Bring It On Sooner & Keep It Lifting Longer. Solutions To Consider For ESPs (Or Any Field Equipment)

Settled on average 6,000 feet below the surface, electrical submersible pumps (a.k.a ESPs) provide artificial lift for liquid hydrocarbons for more than 130,000 wells worldwide.
Installing the correct ESP system for the well, installing it precisely, and careful monitoring of the system is paramount to reducing the risk of a premature end to an ESP life cycle. But the increasingly long laterals of horizontal wells, along with rapid drilling in remote areas, is creating challenges for efficient operations and the ESP’s life span. Implementing the correct processes and data strategies will, undoubtedly, be the cheapest and fastest way to overcome some of the challenges.

1- Implement A Process Flow That Works, Break The Barriers

When a decision is made to install an ESP in a well, a series of actions are triggered: preparing specifications, arranging for power, ordering equipment, scheduling operations, testing, and finally installing it in a well, to state a few. These actions and decisions involve individuals from multiple departments within an organization as well as external vendors and contractors. These series of actions form a process flow that is sometimes inefficient and is drawn out, causing delays in producing revenue. In addition, sometimes processes fall short causing premature pump failures that interrupt production and raise operational costs.
Research of many industry processes shows communication challenges are one of the root causes for delays, according to LMA Consulting Group Inc. Furthermore, communication challenges increase exponentially when actions change hands and departments. A good workflow will cut across departmental barriers to focus on the ultimate goal of making sure Engineering, Procurement, Logistics, accounting, vendors, contractors and field operations all are on the same page and have a simple and direct means to communicate effectively. But more importantly, the workflow will allow for the team to share the same level of urgency and keep stakeholders well informed with the correct information about their projects. If you are still relying on phones, papers and emails to communicate, look for workflow technology that will bring all parties on one page.

A well-thought through workflow coupled with fit-for-purpose technology and data is critical, not only to ensure consistent successful results each time but also to minimize delays in revenue.

2- ESP Rented Or Purchased, It Does Not Matter… QA/QC Should Be Part Of Your Process

Although ESPs are rented and the vendor will switch out non-performing ones, ensuring that the right ESP is being installed for a well should be an important step of the operator’s process and procedures. Skipping this step means operators will incur the cost of shut downs and tempering of reservoir conditions that may otherwise be stabilized – not to mention exposure to risks each time a well is penetrated.
More importantly a thoughtful workflow ensures a safe and optimal life span for ESPs regardless of the engineers or vendors involved, especially in this age of a mass retiring of knowledge.

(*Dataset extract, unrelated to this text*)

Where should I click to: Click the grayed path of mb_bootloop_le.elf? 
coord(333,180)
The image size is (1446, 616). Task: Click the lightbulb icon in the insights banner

At today’s oil prices, interrupted production for a well of 1,000 barrels per day will cost an operator at least $250,000 of delayed revenue for a 5 day operation. Predictive and prescriptive analytics in addition to efficient processes can keep the interruption to the minimum if not delay it altogether.

3- Know Why And How It Failed Then Improve Your Processes – You Need The Data And The Knowledge

One last point in this blog: Because ESPs consist of several components, a motor, a pump, a cable, elastomer, etc… ESP failure can, therefore, be electrical, mechanical, thermal or fluid/gas composition. Capturing and understanding the reasons for a failure in a system to allow for effective data analysis provides insight that can be carried forward to future wells and to monitoring systems. Integrating this knowledge into systems such as predictive analysis or even prescriptive analytic to guide new engineers will have an effect on operator’s bottom-line. A few vendors in the market offer these kind of technology, weaving the right technology, data and processes to work in synergy is where the future is.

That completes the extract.